DATA EXTRACTS:
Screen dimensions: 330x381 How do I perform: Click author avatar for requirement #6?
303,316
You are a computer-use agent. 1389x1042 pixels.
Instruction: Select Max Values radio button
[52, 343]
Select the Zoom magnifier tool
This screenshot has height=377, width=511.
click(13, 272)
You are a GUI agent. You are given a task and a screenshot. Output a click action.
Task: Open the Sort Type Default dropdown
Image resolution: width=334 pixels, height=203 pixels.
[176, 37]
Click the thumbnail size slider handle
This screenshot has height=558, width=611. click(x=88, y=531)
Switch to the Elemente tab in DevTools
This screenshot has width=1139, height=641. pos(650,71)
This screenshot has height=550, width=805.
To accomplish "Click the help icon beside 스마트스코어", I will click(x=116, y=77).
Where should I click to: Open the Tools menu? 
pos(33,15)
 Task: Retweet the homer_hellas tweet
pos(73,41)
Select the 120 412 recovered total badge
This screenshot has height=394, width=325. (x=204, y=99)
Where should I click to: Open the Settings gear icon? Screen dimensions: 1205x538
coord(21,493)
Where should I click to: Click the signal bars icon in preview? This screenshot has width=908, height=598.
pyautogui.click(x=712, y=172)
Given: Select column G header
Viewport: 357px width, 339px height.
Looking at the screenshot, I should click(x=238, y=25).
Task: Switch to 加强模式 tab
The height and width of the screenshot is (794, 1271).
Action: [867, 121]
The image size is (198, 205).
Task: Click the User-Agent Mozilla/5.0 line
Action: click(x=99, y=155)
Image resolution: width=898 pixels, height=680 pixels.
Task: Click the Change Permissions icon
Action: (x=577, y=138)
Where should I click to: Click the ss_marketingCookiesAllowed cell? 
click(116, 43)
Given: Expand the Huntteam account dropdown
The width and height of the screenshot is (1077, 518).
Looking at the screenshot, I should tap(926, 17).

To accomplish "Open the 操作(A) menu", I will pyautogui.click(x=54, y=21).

WHAT IS NEEDED:
Would you copy exactly the lines from the one that contains "This screenshot has height=550, width=805." through the final line of the records above, including both?

TASK ANSWER:
This screenshot has height=550, width=805.
To accomplish "Click the help icon beside 스마트스코어", I will click(x=116, y=77).
Where should I click to: Open the Tools menu? 
pos(33,15)
 Task: Retweet the homer_hellas tweet
pos(73,41)
Select the 120 412 recovered total badge
This screenshot has height=394, width=325. (x=204, y=99)
Where should I click to: Open the Settings gear icon? Screen dimensions: 1205x538
coord(21,493)
Where should I click to: Click the signal bars icon in preview? This screenshot has width=908, height=598.
pyautogui.click(x=712, y=172)
Given: Select column G header
Viewport: 357px width, 339px height.
Looking at the screenshot, I should click(x=238, y=25).
Task: Switch to 加强模式 tab
The height and width of the screenshot is (794, 1271).
Action: [867, 121]
The image size is (198, 205).
Task: Click the User-Agent Mozilla/5.0 line
Action: click(x=99, y=155)
Image resolution: width=898 pixels, height=680 pixels.
Task: Click the Change Permissions icon
Action: (x=577, y=138)
Where should I click to: Click the ss_marketingCookiesAllowed cell? 
click(116, 43)
Given: Expand the Huntteam account dropdown
The width and height of the screenshot is (1077, 518).
Looking at the screenshot, I should tap(926, 17).

To accomplish "Open the 操作(A) menu", I will pyautogui.click(x=54, y=21).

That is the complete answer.